(TheBlaze/AP) — Fearing a possible unintended confrontation, the Obama administration is advising American commercial airlines to comply with China’s demands to be notified in advance of flights through its newly declared air-defense zone over the East China Sea, according to the New York Times.
The directive isn't related to military planes, which the U.S. is continuing to send to the area without warning, the Times said, but administration officials said they expect civilian planes to stay in line with Beijing’s new rules.
“The U.S. government generally expects that U.S. carriers operating internationally will operate consistent with” notice requirements “issued by foreign countries,” the State Department said in a statement, adding that that “does not indicate U.S. government acceptance of China’s requirements," the Times reported.
Japan handled things a little differently.
It reportedly asked its airlines, which were voluntarily following China’s rules, to cease doing so, the Times said. The fear? That compliance would add legitimacy to China's new airspace rules, which involve islands claimed by both countries.
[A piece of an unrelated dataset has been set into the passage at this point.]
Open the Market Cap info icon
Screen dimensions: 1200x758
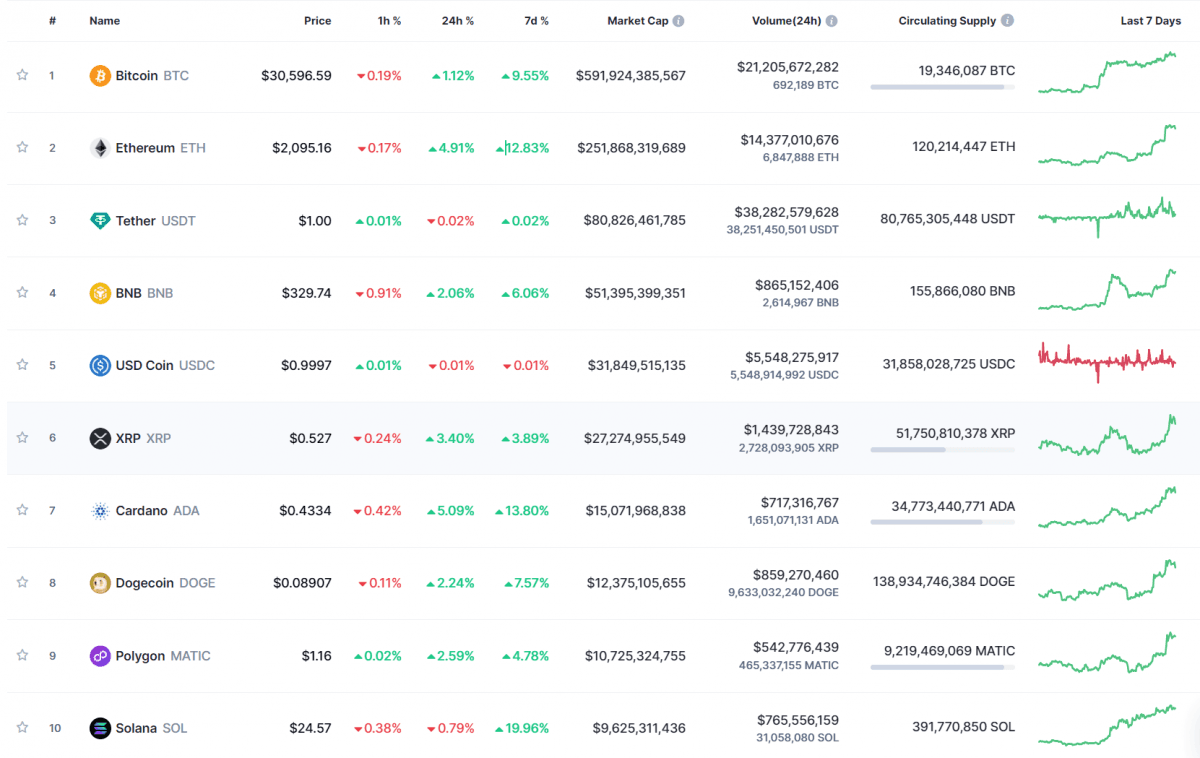(679, 21)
FILE - In this Thursday, Oct. 13, 2011 file photo, Japan Maritime Self-Defense Force's P-3C Orion surveillance plane flies over the disputed islands in the East China Sea, called the Senkaku in Japan and Diaoyu in China. China's new maritime air defense zone is unenforceable and dangerous, Japanese Prime Minister Shinzo Abe said Monday, Nov. 25, 2013 in a continuing war of words over air space that includes the area above islands claimed by both. Abe told a parliamentary session that China's declaration of an air defense identification zone alters the state of affairs in the East China Sea and escalates a tense situation. (Image source: AP Photo/Kyodo News, File)
The zone is seen primarily as China's latest bid to bolster its claim over a string of uninhabited Japanese-controlled islands in the East China Sea known as Senkaku in Japan and Diaoyu in China. Beijing has been ratcheting up its sovereignty claims since Tokyo's nationalization of the islands last year.
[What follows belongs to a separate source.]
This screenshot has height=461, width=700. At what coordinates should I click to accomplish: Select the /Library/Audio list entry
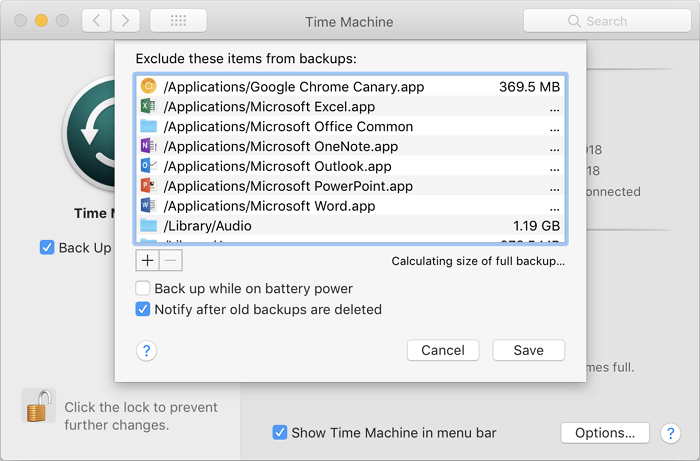coord(350,226)
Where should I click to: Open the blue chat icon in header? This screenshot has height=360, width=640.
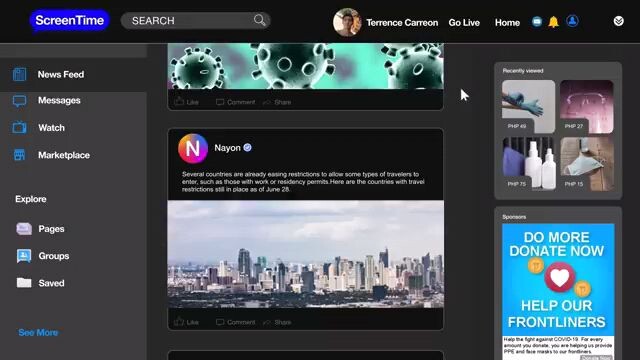point(537,22)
In other developments, China launched two fighter planes Friday to investigate flights by a dozen U.S. and Japanese reconnaissance and military planes in the new zone, state media said.
The state-run China News quoted Defense Ministry spokesman Col. Shen Jinke as saying the Chinese fighter jets identified and monitored the two U.S. and 10 Japanese aircraft during their flights through the zone early Friday, but made no mention of any further action.
China announced last week that all aircraft entering the zone — a maritime area between China, Taiwan, South Korea and Japan — must notify Chinese authorities beforehand, and that it would take unspecified defensive measures against those that don't comply. Neighboring countries and the U.S. have said they will not honor the new zone and have criticized the move, saying it unnecessarily raises tensions.
It was the first time China said it sent military planes into the zone on the same day as foreign military flights since proclaiming the zone on Nov. 23.
The United States and other countries have warned that the new zone could boost chances for miscalculations, accidents and conflicts, though analysts believe Beijing's move is not intended to spark any aerial confrontations but rather a long-term strategy to solidify claims to disputed territory by simply marking the area as its own.
China sent warplanes into its airspace zone on Thursday and placed its air force on high alert, the Associated Press reported.